● Source text:
4.1. Neither MPEx nor its Owners, Directors, Agents or Partners nor the named individuals assume any liability for any losses suffered or alleged to have been suffered by any third party as a result of the execution of this Agreement. All third parties are to make their own determinations, satisfy their own due dilligence policies and assume for themselves any and all risks involved. In particular compliance with any laws, rules or regulations in effect in any jurisdiction where a third party may find itself is entirely the responsibility of that third party -- neither MPEx nor the named individual make any guarantees or representation as to the legal status of this Agreement in any third party's jurisdiction.

4.2. The liability of any person or entity party to this contract, either direct, indirect, incidental, tortious, punitive, exemplary or otherwise shall in no case exceed such sums as may be proven that person or entity has in fact received through the working of this contract. Signatories and investors agree to indemnify and hold harmless any party from any claims that may exceed such sums.

● The exercise:
Transcribe the passage of the liability provisions starting with "4.2. The liability" and going on through "exceed such sums.".

● Dataset section:
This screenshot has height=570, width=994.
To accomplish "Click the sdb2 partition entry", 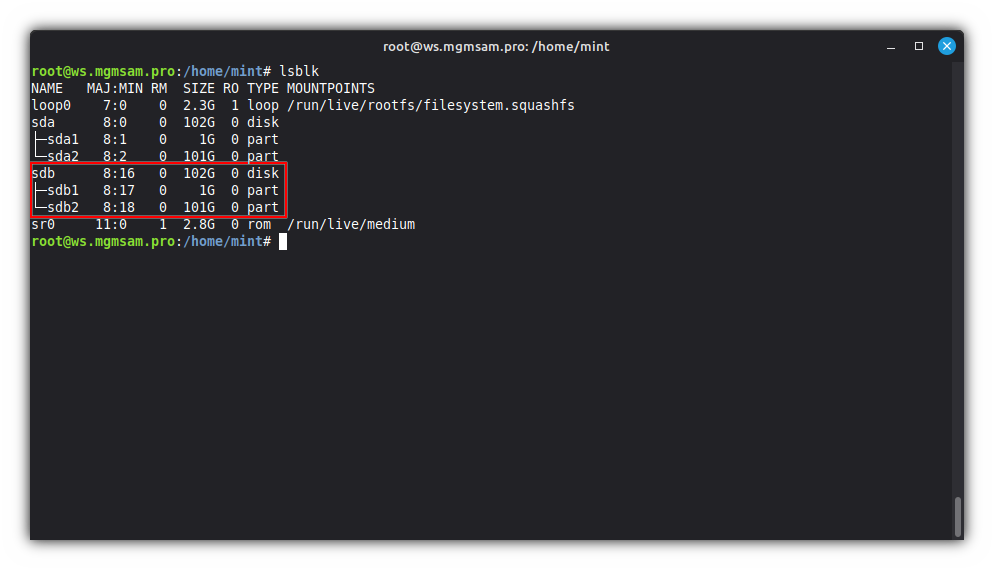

● Right answer:
4.2. The liability of any person or entity party to this contract, either direct, indirect, incidental, tortious, punitive, exemplary or otherwise shall in no case exceed such sums as may be proven that person or entity has in fact received through the working of this contract. Signatories and investors agree to indemnify and hold harmless any party from any claims that may exceed such sums.